Gao, 31, is currently a postdoctoral fellow at UC Berkeley. There he continues to work on technologies similar to those developed by the Center for Wearable Sensors, led by Wang here at the Jacobs School.
In January 2016, he was first author on a Nature paper titled "Fully integrated wearable sensor arrays for multiplexed in situ perspiration analysis." The study received broad media coverage, including in The New York Times, The Wall Street Journal, Scientific American, IEEE Spectrum, Wired and many other outlets.
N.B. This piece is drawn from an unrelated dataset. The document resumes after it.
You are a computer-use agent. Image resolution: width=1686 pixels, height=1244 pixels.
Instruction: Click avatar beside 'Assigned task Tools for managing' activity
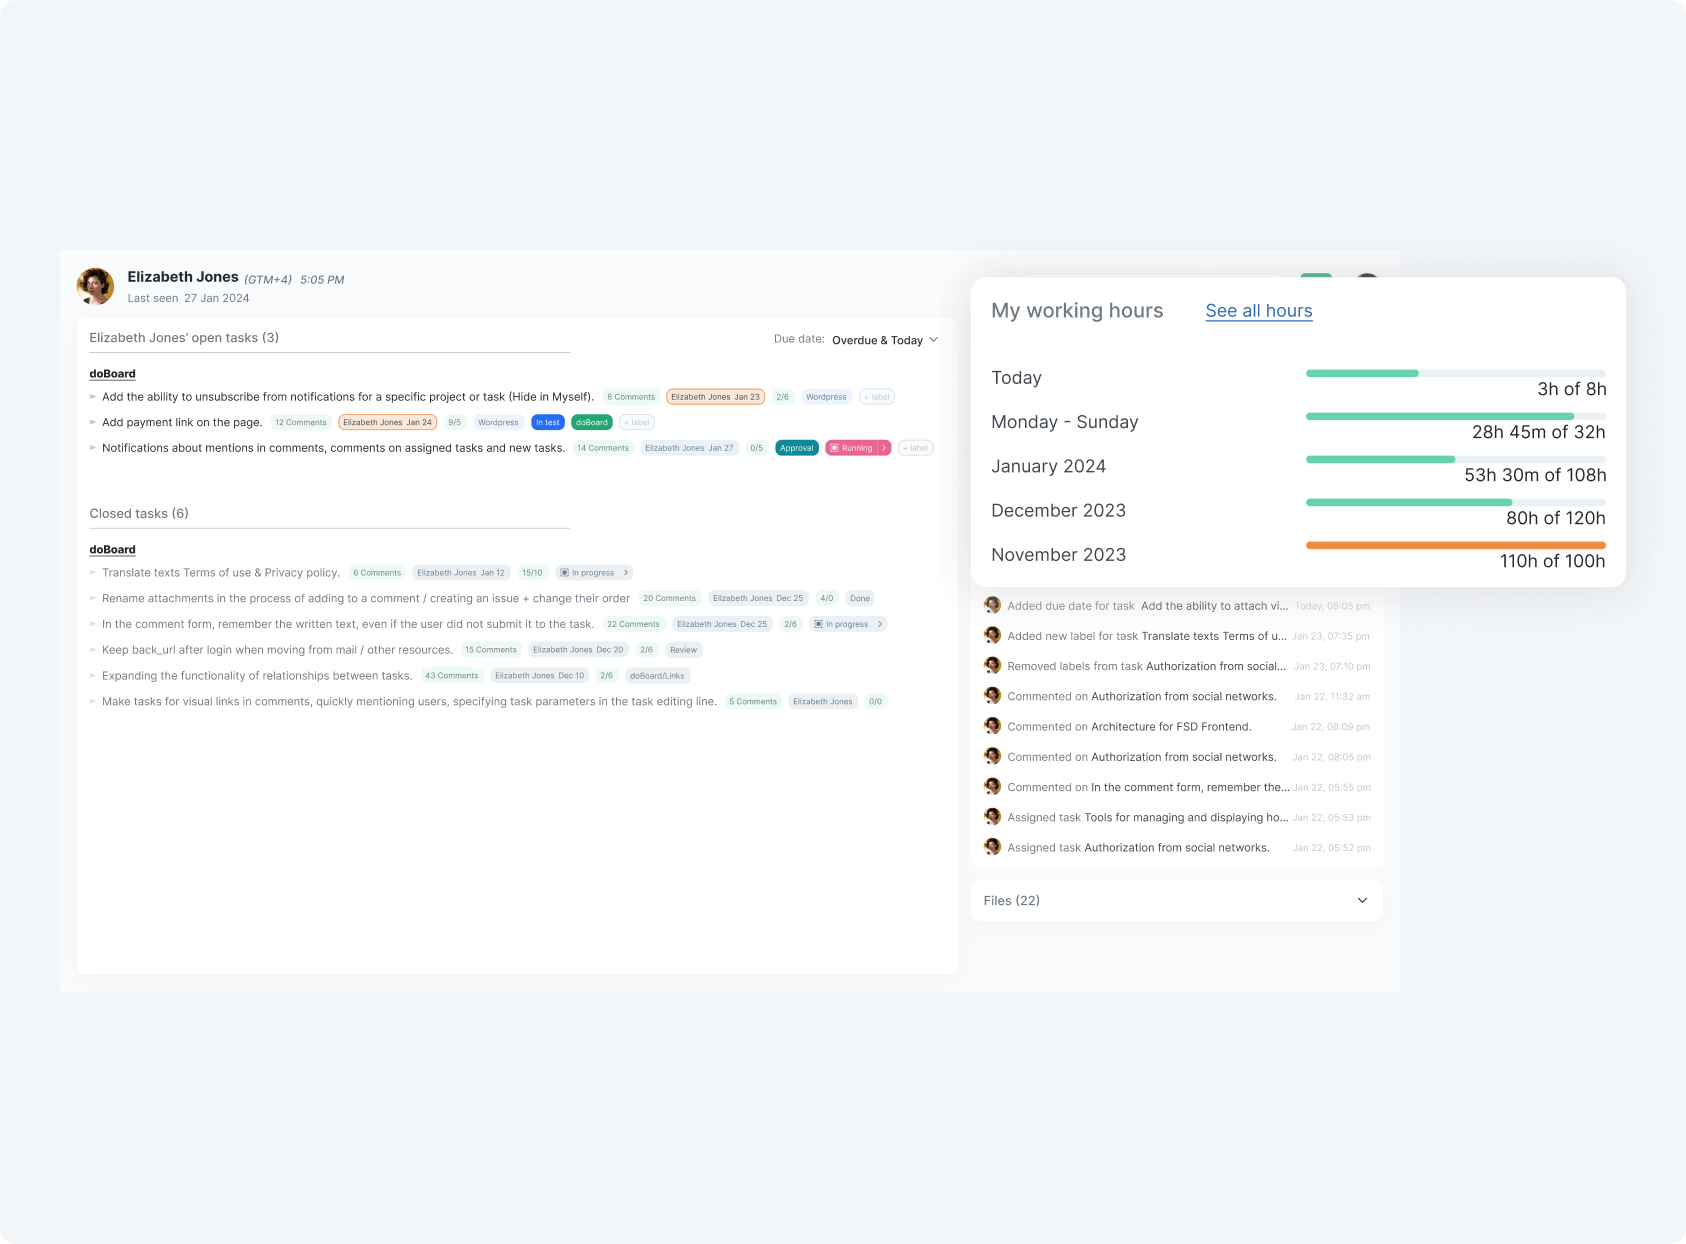[992, 817]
Essentially, Gao and colleagues built a sweatband that combines sensors with electronic processors and a Bluetooth transmitter on a flexible printed circuit board. The device wirelessly transmits data about what's in your sweat to an app on your cell phone.
Gao told MIT Tech Review:
“I grew up in a small village in Xuzhou, China. When I was a child I saw a lot of people around me dying of different diseases. Many people don’t realize there’s a problem until it’s too late. I thought, in the future I should design a wearable electronic device to monitor health and tell us what’s going on and what’s going wrong before it gets bad.“Our body is generating data all the time. There are so many wearable devices now—the Apple watch, the Fitbit—but they mainly track physical activities or vital signs. They can’t provide information at the molecular level.“It came into my mind: what about sweat?”